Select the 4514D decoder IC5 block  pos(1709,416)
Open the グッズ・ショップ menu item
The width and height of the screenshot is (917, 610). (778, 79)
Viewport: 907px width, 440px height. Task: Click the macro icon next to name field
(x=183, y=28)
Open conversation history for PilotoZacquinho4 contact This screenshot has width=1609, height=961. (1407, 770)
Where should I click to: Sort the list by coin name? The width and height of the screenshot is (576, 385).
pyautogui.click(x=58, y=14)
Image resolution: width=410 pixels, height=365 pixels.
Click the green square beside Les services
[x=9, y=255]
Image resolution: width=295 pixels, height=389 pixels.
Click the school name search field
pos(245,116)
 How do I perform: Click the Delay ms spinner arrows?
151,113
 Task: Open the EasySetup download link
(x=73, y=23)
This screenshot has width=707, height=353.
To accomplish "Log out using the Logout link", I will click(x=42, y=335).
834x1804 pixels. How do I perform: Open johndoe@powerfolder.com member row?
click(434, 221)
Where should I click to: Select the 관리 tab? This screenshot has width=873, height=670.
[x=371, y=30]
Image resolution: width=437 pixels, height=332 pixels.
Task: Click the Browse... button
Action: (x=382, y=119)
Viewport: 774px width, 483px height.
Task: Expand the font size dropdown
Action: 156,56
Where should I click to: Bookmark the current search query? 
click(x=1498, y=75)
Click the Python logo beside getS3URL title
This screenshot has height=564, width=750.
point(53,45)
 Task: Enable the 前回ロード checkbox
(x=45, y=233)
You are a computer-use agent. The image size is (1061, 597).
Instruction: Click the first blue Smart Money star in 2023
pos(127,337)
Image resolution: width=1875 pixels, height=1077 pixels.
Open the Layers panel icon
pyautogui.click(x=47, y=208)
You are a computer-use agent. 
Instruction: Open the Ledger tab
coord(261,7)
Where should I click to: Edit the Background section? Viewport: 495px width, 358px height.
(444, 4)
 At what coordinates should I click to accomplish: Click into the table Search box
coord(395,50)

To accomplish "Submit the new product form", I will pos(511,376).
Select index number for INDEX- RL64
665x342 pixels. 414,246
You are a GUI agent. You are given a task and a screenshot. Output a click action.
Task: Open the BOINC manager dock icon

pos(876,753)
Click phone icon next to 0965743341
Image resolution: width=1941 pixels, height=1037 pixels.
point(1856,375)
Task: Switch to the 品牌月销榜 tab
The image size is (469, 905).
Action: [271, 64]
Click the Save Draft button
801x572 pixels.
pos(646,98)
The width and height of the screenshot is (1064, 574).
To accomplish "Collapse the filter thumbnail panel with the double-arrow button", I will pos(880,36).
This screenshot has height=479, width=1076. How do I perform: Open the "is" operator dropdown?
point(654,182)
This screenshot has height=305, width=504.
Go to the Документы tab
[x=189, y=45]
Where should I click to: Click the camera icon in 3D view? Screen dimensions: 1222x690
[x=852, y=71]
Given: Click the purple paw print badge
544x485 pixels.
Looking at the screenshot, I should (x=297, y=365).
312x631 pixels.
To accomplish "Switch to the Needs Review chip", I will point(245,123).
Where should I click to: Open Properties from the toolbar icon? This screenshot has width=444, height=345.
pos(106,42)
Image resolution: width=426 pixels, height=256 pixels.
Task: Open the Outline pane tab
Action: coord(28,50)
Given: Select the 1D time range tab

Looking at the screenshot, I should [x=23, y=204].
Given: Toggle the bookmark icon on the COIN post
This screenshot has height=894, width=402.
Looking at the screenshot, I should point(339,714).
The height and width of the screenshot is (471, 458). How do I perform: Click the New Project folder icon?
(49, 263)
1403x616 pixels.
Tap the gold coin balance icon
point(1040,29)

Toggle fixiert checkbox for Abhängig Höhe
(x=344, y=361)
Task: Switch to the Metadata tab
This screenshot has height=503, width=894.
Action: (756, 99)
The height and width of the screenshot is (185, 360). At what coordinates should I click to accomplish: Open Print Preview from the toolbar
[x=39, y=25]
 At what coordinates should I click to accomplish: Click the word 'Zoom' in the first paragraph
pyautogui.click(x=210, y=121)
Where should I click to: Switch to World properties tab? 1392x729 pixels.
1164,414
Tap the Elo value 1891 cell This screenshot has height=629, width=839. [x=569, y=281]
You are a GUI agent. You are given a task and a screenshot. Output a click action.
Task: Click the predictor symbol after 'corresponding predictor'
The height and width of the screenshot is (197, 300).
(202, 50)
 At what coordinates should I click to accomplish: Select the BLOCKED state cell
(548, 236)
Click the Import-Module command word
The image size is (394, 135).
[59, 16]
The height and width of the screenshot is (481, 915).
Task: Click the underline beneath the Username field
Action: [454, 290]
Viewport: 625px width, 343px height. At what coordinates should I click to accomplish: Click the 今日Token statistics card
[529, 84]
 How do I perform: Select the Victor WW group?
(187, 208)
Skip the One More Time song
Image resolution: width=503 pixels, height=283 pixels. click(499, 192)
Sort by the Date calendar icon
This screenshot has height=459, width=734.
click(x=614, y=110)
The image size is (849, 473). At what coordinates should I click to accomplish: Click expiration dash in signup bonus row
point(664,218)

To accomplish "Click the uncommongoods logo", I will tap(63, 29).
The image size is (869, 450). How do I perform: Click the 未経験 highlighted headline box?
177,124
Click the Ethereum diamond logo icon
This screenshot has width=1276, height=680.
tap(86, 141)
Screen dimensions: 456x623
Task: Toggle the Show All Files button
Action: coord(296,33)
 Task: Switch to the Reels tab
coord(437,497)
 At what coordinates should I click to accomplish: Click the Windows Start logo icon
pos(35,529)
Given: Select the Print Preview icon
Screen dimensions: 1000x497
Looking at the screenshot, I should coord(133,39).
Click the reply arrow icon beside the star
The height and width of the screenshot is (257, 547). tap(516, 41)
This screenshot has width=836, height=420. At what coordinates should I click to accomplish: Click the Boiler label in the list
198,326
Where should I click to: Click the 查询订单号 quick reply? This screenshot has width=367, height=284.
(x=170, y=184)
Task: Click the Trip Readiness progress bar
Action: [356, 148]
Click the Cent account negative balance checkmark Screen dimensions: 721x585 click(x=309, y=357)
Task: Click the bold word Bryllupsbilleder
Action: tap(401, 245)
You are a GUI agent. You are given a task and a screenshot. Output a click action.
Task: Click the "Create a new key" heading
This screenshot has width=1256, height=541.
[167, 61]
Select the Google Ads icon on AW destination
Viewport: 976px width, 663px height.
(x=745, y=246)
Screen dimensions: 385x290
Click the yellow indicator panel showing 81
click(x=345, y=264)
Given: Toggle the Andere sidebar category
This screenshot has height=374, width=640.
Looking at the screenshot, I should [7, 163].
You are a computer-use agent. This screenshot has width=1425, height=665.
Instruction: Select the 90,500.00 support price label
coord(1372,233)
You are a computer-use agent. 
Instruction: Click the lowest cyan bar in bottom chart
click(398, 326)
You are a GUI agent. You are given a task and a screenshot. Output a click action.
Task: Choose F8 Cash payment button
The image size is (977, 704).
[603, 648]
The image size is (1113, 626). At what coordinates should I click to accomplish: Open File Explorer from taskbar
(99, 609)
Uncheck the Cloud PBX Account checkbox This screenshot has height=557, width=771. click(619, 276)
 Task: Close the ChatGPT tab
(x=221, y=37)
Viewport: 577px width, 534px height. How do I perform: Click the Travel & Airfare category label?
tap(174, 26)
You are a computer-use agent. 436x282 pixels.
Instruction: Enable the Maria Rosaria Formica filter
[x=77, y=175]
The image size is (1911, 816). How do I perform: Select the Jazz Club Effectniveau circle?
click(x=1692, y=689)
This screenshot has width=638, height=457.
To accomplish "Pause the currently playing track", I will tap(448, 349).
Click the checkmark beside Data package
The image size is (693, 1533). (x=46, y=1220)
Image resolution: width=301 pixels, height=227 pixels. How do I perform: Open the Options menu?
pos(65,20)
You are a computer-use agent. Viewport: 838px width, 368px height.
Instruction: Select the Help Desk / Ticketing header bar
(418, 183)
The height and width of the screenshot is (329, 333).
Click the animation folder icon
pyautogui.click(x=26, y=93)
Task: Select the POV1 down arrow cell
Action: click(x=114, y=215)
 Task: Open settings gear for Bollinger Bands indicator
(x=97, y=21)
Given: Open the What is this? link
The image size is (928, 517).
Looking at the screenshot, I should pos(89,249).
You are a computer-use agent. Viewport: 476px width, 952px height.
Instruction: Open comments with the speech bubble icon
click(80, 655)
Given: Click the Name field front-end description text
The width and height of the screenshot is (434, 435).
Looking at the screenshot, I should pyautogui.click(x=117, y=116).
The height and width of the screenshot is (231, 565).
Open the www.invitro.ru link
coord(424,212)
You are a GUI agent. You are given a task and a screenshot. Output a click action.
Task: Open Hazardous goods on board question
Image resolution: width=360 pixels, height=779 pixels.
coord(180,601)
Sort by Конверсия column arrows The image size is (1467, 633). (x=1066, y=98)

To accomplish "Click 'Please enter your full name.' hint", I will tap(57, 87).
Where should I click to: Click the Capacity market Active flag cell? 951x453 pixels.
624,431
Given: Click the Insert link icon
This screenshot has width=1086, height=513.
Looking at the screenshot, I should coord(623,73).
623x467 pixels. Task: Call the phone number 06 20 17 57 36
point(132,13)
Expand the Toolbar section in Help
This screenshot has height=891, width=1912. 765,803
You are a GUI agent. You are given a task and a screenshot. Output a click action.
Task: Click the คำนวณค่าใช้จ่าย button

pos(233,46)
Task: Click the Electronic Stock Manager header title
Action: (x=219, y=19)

### Task objective
Please reproduce, without changes, everything from the line containing "This screenshot has width=638, height=457." down to the last line of the items above.

### The output
This screenshot has width=638, height=457.
To accomplish "Pause the currently playing track", I will tap(448, 349).
Click the checkmark beside Data package
The image size is (693, 1533). (x=46, y=1220)
Image resolution: width=301 pixels, height=227 pixels. How do I perform: Open the Options menu?
pos(65,20)
You are a computer-use agent. Viewport: 838px width, 368px height.
Instruction: Select the Help Desk / Ticketing header bar
(418, 183)
The height and width of the screenshot is (329, 333).
Click the animation folder icon
pyautogui.click(x=26, y=93)
Task: Select the POV1 down arrow cell
Action: click(x=114, y=215)
 Task: Open settings gear for Bollinger Bands indicator
(x=97, y=21)
Given: Open the What is this? link
The image size is (928, 517).
Looking at the screenshot, I should pos(89,249).
You are a computer-use agent. Viewport: 476px width, 952px height.
Instruction: Open comments with the speech bubble icon
click(80, 655)
Given: Click the Name field front-end description text
The width and height of the screenshot is (434, 435).
Looking at the screenshot, I should pyautogui.click(x=117, y=116).
The height and width of the screenshot is (231, 565).
Open the www.invitro.ru link
coord(424,212)
You are a GUI agent. You are given a task and a screenshot. Output a click action.
Task: Open Hazardous goods on board question
Image resolution: width=360 pixels, height=779 pixels.
coord(180,601)
Sort by Конверсия column arrows The image size is (1467, 633). (x=1066, y=98)

To accomplish "Click 'Please enter your full name.' hint", I will tap(57, 87).
Where should I click to: Click the Capacity market Active flag cell? 951x453 pixels.
624,431
Given: Click the Insert link icon
This screenshot has width=1086, height=513.
Looking at the screenshot, I should coord(623,73).
623x467 pixels. Task: Call the phone number 06 20 17 57 36
point(132,13)
Expand the Toolbar section in Help
This screenshot has height=891, width=1912. 765,803
You are a GUI agent. You are given a task and a screenshot. Output a click action.
Task: Click the คำนวณค่าใช้จ่าย button

pos(233,46)
Task: Click the Electronic Stock Manager header title
Action: (x=219, y=19)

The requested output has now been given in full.